Chinese dumplings are something I’ve been wanting to make for over a year. I had a recipe torn from the February 2010 issue of Family Fun magazine. That same issue also had a recipe from Nancy McDermott for scallion pancakes. I was inspired to order Nancy’s cookbook called “Quick & Easy Chinese” because of those scallion pancakes. This weekend I finally got around to making Chinese dumplings but I used the recipe from the cookbook instead. I was hoping that I could get the whole family involved in the folding of the dumplings but they ended up getting wrapped up watching a movie so I ended up making them on my own. It was fun but a little time consuming. Save this recipe for a day when you’ve got about 90 minutes available to prepare your dinner.

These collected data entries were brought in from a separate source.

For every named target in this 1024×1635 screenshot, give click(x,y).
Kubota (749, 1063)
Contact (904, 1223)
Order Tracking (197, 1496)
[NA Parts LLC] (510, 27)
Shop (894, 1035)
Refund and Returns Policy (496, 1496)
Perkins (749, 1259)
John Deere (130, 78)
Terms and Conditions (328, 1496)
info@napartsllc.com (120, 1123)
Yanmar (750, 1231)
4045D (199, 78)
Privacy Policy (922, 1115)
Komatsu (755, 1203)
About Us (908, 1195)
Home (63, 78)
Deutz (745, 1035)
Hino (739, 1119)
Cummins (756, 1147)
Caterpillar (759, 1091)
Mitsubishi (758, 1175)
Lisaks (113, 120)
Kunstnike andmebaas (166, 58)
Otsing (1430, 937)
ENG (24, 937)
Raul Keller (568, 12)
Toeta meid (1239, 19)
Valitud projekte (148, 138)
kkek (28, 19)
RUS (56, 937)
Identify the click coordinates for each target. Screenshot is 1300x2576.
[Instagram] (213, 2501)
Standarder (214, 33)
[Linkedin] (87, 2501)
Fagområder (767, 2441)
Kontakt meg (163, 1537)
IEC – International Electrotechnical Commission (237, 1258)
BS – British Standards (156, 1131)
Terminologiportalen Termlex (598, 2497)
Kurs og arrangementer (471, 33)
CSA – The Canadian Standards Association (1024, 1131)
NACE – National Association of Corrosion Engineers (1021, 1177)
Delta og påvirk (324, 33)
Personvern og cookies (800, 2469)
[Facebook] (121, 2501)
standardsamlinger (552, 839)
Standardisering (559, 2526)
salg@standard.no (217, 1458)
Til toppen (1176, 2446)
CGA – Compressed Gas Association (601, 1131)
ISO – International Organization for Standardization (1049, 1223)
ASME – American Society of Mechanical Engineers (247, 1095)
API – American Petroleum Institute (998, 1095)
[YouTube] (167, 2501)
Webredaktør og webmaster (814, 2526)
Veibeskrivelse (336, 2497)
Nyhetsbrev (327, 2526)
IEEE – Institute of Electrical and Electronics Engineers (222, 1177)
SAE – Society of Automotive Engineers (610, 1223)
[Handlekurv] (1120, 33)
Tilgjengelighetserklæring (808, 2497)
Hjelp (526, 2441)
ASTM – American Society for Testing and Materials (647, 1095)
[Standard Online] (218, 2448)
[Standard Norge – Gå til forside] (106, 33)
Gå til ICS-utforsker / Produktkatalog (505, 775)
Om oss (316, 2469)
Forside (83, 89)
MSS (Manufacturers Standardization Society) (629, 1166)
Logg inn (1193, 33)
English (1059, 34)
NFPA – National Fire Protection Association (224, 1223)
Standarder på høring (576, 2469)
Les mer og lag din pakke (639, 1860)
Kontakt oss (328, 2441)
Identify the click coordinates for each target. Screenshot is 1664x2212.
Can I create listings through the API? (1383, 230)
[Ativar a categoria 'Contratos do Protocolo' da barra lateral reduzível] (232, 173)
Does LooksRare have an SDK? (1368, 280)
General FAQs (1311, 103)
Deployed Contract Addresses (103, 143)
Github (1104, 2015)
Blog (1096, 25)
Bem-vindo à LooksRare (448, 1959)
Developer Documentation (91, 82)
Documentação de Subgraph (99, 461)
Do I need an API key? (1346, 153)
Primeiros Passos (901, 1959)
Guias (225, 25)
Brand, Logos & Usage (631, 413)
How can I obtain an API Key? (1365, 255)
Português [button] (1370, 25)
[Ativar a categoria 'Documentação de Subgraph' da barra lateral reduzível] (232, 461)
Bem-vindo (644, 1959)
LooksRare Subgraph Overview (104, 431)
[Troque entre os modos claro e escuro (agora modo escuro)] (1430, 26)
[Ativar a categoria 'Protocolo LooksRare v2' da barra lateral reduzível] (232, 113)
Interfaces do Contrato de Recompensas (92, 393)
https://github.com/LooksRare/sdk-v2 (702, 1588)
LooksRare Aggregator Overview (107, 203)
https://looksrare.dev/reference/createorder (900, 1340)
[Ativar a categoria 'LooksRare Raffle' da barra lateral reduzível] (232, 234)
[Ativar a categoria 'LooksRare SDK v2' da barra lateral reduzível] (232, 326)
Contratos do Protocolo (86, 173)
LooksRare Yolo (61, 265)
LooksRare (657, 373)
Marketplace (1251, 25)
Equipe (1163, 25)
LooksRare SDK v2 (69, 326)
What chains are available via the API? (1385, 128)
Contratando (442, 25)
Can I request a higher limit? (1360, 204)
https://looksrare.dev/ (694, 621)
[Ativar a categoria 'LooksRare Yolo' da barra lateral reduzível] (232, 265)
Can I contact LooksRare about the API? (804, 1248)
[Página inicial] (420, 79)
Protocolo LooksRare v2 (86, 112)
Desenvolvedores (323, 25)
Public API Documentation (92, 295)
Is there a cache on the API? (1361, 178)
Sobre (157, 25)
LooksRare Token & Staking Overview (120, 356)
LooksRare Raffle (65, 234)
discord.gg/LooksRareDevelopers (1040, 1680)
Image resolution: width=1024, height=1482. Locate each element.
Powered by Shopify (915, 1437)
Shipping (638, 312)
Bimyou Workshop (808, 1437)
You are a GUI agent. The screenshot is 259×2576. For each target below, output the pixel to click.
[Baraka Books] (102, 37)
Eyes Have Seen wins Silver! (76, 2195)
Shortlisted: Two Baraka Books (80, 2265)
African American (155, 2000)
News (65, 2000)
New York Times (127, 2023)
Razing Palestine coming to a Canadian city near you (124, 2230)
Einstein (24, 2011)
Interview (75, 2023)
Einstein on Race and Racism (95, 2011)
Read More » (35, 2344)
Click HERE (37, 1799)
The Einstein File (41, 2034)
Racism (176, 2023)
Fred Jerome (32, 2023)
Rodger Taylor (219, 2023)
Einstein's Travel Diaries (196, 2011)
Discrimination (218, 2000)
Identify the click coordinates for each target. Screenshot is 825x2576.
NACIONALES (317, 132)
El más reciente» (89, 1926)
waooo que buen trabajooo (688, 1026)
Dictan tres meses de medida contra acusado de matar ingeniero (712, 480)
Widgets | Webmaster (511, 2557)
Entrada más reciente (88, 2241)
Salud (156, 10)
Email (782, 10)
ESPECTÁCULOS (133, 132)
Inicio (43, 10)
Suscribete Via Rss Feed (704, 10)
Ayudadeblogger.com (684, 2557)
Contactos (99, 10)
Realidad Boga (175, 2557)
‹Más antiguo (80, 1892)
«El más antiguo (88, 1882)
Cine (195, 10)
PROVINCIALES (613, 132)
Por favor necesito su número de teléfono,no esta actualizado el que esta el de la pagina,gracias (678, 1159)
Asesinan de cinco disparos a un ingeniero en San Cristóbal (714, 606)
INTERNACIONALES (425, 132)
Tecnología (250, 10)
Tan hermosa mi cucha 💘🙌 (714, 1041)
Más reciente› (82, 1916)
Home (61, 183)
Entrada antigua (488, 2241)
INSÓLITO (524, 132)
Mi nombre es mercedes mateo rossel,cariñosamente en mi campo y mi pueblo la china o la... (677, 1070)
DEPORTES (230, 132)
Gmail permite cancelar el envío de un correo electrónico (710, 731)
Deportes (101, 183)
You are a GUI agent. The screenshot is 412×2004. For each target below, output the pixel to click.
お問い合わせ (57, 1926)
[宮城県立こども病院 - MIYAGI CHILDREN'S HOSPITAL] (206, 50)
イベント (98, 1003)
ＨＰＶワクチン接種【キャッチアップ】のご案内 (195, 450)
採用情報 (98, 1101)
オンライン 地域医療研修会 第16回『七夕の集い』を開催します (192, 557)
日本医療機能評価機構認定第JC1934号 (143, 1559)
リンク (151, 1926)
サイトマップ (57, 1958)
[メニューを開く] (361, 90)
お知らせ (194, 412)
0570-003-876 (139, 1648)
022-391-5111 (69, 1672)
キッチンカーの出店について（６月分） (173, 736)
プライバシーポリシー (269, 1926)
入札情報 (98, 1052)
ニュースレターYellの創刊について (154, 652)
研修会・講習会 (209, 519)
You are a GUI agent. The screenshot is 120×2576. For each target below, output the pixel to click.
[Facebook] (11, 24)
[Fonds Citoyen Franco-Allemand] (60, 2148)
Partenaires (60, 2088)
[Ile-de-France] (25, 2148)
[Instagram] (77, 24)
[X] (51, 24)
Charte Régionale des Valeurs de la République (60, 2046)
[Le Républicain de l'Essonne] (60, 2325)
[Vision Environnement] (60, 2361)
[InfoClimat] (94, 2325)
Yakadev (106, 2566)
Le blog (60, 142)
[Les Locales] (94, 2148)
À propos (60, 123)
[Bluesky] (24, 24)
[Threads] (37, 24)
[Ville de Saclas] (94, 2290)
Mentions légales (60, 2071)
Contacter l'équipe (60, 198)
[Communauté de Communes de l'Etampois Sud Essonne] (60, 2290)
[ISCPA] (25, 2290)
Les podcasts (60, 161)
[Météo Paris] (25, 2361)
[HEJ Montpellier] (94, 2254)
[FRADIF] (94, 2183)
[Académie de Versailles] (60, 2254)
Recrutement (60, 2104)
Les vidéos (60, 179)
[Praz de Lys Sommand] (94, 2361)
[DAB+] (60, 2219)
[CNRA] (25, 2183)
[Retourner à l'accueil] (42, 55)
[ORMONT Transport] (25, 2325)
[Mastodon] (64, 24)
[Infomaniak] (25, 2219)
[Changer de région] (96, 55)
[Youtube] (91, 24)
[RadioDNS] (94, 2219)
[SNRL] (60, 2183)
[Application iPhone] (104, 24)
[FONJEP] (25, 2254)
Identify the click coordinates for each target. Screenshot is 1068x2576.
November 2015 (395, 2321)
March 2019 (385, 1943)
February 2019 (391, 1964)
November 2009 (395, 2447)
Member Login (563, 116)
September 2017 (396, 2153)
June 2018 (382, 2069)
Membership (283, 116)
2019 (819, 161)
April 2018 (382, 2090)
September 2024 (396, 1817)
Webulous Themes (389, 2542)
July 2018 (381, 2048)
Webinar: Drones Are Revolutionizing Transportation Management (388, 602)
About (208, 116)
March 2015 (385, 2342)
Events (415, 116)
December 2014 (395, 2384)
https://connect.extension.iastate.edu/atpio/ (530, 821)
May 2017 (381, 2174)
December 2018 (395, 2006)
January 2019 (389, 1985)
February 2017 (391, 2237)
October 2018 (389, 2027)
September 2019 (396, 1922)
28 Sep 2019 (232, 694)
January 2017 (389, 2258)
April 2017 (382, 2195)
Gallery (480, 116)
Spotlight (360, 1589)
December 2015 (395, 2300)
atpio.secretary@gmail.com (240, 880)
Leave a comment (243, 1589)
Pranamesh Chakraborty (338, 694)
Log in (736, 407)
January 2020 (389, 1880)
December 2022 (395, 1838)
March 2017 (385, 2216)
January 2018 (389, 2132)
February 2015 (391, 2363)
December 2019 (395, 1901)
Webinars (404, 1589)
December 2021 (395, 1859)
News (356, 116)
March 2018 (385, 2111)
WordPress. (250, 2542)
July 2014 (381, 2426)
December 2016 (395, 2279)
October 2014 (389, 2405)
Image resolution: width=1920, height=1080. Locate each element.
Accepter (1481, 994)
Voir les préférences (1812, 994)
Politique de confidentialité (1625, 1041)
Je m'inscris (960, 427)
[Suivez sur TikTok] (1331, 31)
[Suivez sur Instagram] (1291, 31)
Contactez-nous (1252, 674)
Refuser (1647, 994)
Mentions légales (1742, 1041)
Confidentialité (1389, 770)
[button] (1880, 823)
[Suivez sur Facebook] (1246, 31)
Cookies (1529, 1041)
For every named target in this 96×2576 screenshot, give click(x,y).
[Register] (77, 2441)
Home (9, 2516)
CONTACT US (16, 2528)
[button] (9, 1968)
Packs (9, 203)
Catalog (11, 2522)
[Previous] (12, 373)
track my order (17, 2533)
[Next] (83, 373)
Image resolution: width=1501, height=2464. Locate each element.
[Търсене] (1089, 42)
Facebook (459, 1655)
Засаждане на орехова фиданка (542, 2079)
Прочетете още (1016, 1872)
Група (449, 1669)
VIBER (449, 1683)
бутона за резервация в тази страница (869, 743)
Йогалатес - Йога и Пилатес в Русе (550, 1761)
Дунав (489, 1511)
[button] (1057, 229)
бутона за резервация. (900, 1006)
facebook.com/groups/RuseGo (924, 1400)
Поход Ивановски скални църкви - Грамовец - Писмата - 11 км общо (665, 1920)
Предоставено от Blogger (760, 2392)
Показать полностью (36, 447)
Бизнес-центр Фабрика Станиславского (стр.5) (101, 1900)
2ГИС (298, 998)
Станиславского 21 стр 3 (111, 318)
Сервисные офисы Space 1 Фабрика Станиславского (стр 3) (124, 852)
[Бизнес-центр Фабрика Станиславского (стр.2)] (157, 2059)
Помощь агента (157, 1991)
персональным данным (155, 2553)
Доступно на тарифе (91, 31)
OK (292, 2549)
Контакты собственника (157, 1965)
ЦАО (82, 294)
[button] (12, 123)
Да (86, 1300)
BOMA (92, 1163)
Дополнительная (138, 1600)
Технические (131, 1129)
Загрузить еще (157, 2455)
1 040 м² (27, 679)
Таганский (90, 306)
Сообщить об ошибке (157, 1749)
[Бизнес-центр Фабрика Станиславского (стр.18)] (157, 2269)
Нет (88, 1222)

My daughter asked to have her dumpling made with only baby corn but then chickened-out changed her mind about the dumplings altogether. My son asked for a dumpling but after he saw it on his plate also decided not to try it. I even told them that they would be allowed to use their chopsticks to eat if they tried the dumplings. No dice.

Pot Sticker Dumplings

(adapted from Quick & Easy Chinese by Nancy McDermott)

  • 1 lb ground pork
  • 1/4 cup thinly sliced scallions
  • 1 Tbsp soy sauce
  • 1 Tbsp toasted sesame oil
  • 2 tsp finely chopped fresh ginger
  • 1 tsp salt
  • 1/2 tsp sugar
  • 1/4 cup finely chopped raw Napa cabbage
  • approximately 26 wonton wrappers (a package has 50 total) – Nancy calls for 36 wrappers
  • 2 Tbsp vegetable oil
  • 10-inch nonstick skillet with lid

In a large bowl combine all ingredients except the wonton wrappers and the vegetable oil. Combine until evenly mixed in. Set up a work station with a dry cutting board, a small bowl of water for sealing the dumplings, the stack of wonton wrappers, and the pork mixture. I also kept a paper towel handy to dry off the cutting board in between folding each dumpling.

To shape a dumpling, place a wonton wrapper on the cutting board. Scoop up a generous tablespoon of pork filling and place it in the center of the wrapper. Dip your index finger into the bowl of water, then lightly moisten the outside edge of the wrapper. Fold it in half making a triangle, enclosing the filling and pinching the top edges to make a tight seal. Try to squeeze out any air bubbles that may form. Create 3 small pleats one one side of the seal, folding toward the center and pressing to seal it well. Form 3 small pleats on the other side and press the entire sealed edge. Place on a dry baking sheet or tray and press the sealed edge down lightly to plump up the dumpling and make it stand straight.

Continue folding dumplings in this way, one at time, or setting up 3 or 4 wrappers at a time for an assembly line. Place the folded dumpling on the tray so that they don’t touch each other.

To cook the pot stickers, heat a 10-inch nonstick skillet over medium high heat and then add the vegetable oil and swirl to coat the pan. Carefully place about 12 pot stickers in the pan, tucking them to form a circle in one direction; squeeze a few in the center if you can. (Packing them tightly is fine.)

Let them cook undisturbed for 1 to 2 minutes, until the bottoms of the dumplings are a pale golden brown.  Holding the skillet’s lid in one hand, add 1/2 cup water around the sides of the pan and then cover quickly. Let the pot stickers cook for 8 minutes, and then uncover the pan.

Continue cooking 1 to 2 minutes more, shaking the pan gently and using a spatula to discourage the pot stickers from sticking too much. When the water has evaporated and the dumplings are crispy and brown, turn them out onto a serving platter. Repeat the cooking process with the remaining folded dumplings. Serve hot or warm, accompanied by Ginger-Soy Dipping Sauce.

My husband and I both enjoyed this dinner. His comment was that they were not exactly like take-out but that they were very good. Our rating for this recipe is  4 stars.